A febre da desconfiança: um diagnóstico da crise vacinal no Brasil

Eduardo Jorge da Fonseca Lima
Médico; pesquisador do Imip e conselheiro federal por Pernambuco (CFM)

Publicação: 07/08/2025 03:00

Como médico, vejo com imensa preocupação um dos maiores paradoxos da nossa história recente: após décadas de sucesso em controlar e até erradicar doenças terríveis, hoje convivemos com o risco real do seu retorno. O Brasil, que já foi referência mundial em imunização, temos preocupação com o retorno do sarampo e vive sob a sombra da reintrodução da poliomielite.

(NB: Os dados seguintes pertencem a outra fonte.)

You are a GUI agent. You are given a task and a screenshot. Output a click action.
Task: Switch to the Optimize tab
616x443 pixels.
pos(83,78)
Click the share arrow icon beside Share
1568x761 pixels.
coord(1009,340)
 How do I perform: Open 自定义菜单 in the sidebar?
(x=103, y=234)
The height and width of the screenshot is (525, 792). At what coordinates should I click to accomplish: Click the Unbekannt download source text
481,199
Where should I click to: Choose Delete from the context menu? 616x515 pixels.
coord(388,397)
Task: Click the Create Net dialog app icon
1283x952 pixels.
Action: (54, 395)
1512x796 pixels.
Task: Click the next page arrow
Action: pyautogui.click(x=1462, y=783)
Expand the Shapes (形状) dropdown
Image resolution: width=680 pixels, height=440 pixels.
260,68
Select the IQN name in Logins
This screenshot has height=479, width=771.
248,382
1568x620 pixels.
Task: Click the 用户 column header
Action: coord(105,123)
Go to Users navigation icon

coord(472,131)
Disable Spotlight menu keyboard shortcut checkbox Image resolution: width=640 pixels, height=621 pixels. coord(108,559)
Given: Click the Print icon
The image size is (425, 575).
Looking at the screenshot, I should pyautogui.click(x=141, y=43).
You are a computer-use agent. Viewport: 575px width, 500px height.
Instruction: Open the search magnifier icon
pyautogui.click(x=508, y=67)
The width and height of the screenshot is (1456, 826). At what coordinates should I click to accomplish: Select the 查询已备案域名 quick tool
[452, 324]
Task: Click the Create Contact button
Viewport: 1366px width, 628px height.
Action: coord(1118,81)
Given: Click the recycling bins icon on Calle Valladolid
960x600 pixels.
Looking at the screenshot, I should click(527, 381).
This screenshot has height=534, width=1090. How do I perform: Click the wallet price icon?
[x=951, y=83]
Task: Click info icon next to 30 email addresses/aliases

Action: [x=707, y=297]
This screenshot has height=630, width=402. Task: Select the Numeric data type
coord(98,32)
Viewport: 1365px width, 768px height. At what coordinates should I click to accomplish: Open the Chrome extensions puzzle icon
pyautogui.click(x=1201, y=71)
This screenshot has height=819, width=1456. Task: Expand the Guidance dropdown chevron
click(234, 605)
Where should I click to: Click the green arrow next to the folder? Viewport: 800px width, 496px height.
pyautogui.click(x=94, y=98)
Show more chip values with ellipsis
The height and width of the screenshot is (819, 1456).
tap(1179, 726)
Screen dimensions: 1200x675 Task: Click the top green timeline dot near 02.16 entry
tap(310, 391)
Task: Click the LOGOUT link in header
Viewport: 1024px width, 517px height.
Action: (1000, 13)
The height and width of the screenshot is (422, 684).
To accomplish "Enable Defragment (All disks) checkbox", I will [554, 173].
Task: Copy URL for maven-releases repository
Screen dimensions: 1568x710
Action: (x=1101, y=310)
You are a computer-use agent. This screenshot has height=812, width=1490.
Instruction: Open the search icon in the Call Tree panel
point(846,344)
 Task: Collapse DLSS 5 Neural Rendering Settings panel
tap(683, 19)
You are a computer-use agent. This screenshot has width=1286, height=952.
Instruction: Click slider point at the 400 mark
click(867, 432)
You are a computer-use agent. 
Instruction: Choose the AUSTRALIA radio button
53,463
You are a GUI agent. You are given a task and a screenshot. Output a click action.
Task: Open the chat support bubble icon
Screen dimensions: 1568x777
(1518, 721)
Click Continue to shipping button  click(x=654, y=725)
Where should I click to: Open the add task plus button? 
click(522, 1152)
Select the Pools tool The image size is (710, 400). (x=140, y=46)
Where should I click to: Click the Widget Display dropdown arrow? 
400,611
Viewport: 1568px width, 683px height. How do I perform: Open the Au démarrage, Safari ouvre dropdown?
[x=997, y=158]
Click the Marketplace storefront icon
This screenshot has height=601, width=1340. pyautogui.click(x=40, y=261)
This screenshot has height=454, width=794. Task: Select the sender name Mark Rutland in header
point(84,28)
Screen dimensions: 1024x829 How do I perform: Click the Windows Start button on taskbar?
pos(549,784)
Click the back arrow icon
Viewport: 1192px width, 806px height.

O que aconteceu?

A queda na vacinação infantil não tem uma causa única; é uma tempestade perfeita que vem se formando desde 2015. O estopim, sem dúvida, foi a epidemia de desinformação. As fake news, espalhadas de forma viral pelas redes sociais, funcionaram como um ataque cirúrgico ao coração do nosso sistema de saúde: a confiança. Mentiras sobre vacinas causarem autismo ou conterem ingredientes perigosos, por mais absurdas que sejam, exploram o medo mais profundo de qualquer pai ou mãe. Quando a política se apropria desse discurso e o legitima, o estrago se torna devastador.

Esse ambiente tóxico alimentou a hesitação vacinal. O sucesso do passado virou nosso inimigo. Gerações inteiras cresceram sem ver o rosto cruel das doenças como pólio, difteria, meningites, e essa ausência de memória coletiva gerou uma falsa sensação de segurança. A vacina, que era vista como um ato essencial pela sobrevivência, passou a ser encarada como um procedimento de rotina incômodo e adiável. O medo da agulha ou de uma febre baixa se tornou, para muitos, maior do que o medo da própria doença. É a inversão completa da lógica.

E as consequências já são fatos, não mais teoria. A coqueluche voltou com força, atingindo picos que não víamos há quase uma década. Ameaças que deveriam estar apenas nos livros de história estão batendo à nossa porta.

Além da crise de confiança, problemas estruturais agravam o quadro. Pais que desejam vacinar seus filhos enfrentam postos de saúde com horários incompatíveis com a jornada de trabalho e, por vezes, a frustrante falta de doses. Cada viagem perdida a um posto de saúde é uma oportunidade de proteção que se vai e uma pequena rachadura na credibilidade do sistema.

Entender a profundidade desta crise é o primeiro passo. Não se trata apenas de números em um gráfico, mas da saúde de uma geração inteira que está em jogo. Recuperar o terreno perdido exige mais do que campanhas; exige um esforço nacional para restaurar o bem mais valioso da saúde pública: a confiança.